Assignment – The answer should be a single number: how many lines of the entries below hold the word "Filmfare".

====== Data shown

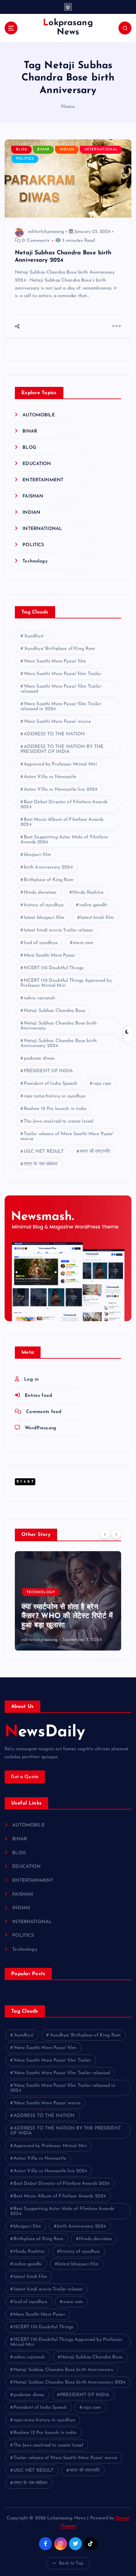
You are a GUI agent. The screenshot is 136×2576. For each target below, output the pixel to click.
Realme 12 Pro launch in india (55, 1108)
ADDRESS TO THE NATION (54, 734)
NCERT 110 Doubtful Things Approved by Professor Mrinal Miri (66, 983)
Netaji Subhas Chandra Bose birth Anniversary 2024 (58, 1043)
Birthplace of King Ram (49, 879)
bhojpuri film (37, 854)
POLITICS (25, 159)
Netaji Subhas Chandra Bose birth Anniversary (58, 1026)
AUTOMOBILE (38, 415)
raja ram (102, 1083)
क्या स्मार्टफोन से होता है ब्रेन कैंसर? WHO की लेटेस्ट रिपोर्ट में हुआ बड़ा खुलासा (67, 1616)
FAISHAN (32, 496)
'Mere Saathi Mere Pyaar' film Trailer (62, 673)
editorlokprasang (46, 231)
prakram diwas (39, 1058)
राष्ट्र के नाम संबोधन (41, 1164)
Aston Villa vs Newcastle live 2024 (61, 789)
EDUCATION (36, 463)
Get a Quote (24, 1776)
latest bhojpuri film (44, 917)
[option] (68, 1601)
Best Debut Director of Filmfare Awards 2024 (64, 805)
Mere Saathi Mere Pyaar (49, 955)
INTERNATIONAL (101, 149)
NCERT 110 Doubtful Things (54, 968)
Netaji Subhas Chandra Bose (54, 1010)
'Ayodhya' (34, 636)
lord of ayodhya (40, 942)
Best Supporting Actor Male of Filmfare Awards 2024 (64, 840)
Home (68, 106)
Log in (31, 1379)
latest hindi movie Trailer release (58, 930)
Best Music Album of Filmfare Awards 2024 (62, 822)
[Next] (116, 1534)
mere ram (83, 942)
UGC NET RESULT (44, 1151)
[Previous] (105, 1534)
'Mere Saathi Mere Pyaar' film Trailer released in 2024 (60, 706)
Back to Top (71, 2563)
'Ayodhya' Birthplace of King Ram (59, 648)
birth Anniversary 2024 (48, 867)
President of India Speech (51, 1083)
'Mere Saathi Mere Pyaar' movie (57, 721)
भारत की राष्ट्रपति (95, 1151)
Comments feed (43, 1411)
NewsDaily (45, 1732)
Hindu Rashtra (87, 892)
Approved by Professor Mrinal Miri (60, 764)
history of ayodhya (44, 905)
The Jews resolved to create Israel (59, 1121)
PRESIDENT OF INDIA (48, 1071)
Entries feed (38, 1395)
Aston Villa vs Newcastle (50, 776)
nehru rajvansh (39, 998)
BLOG (21, 149)
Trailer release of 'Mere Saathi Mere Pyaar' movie (67, 1136)
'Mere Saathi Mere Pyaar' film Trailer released (60, 689)
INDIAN (66, 149)
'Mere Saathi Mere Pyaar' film (55, 661)
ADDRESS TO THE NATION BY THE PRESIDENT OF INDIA (61, 749)
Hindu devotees (40, 892)
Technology (34, 561)
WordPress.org (40, 1428)
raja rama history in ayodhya (54, 1096)
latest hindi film (97, 917)
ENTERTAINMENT (42, 480)
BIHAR (43, 149)
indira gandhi (93, 905)
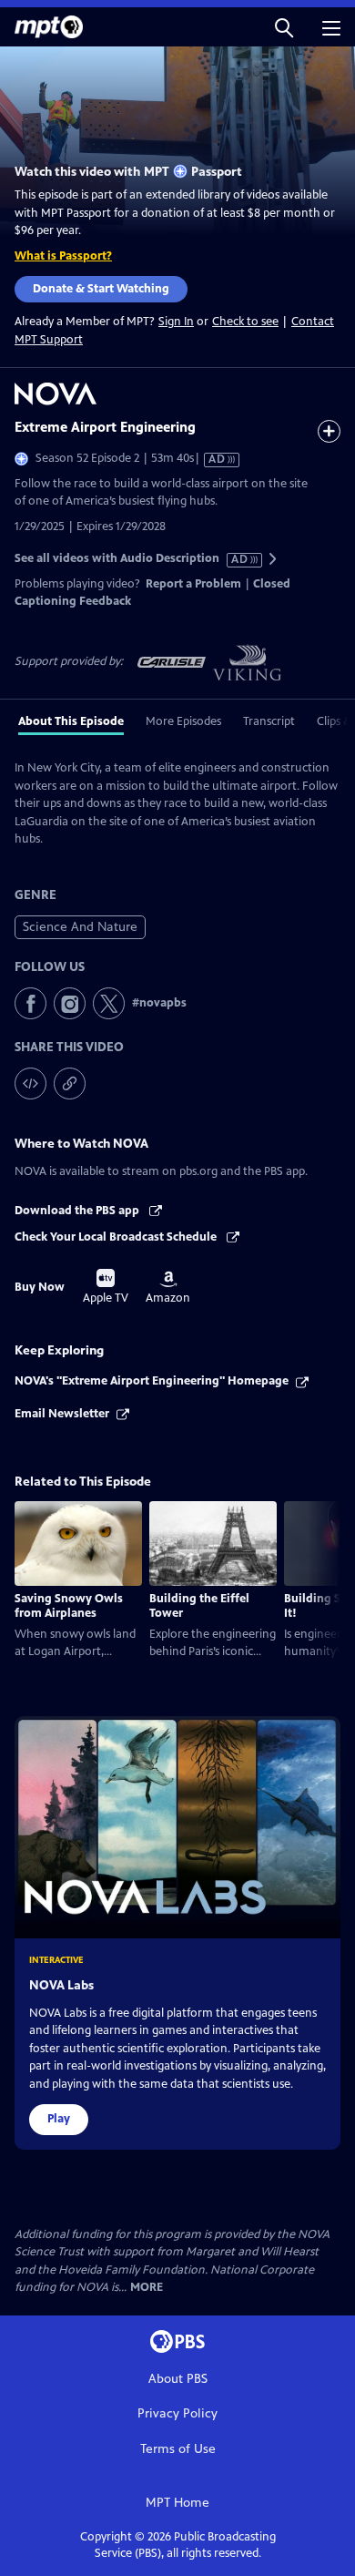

============

Response area – 3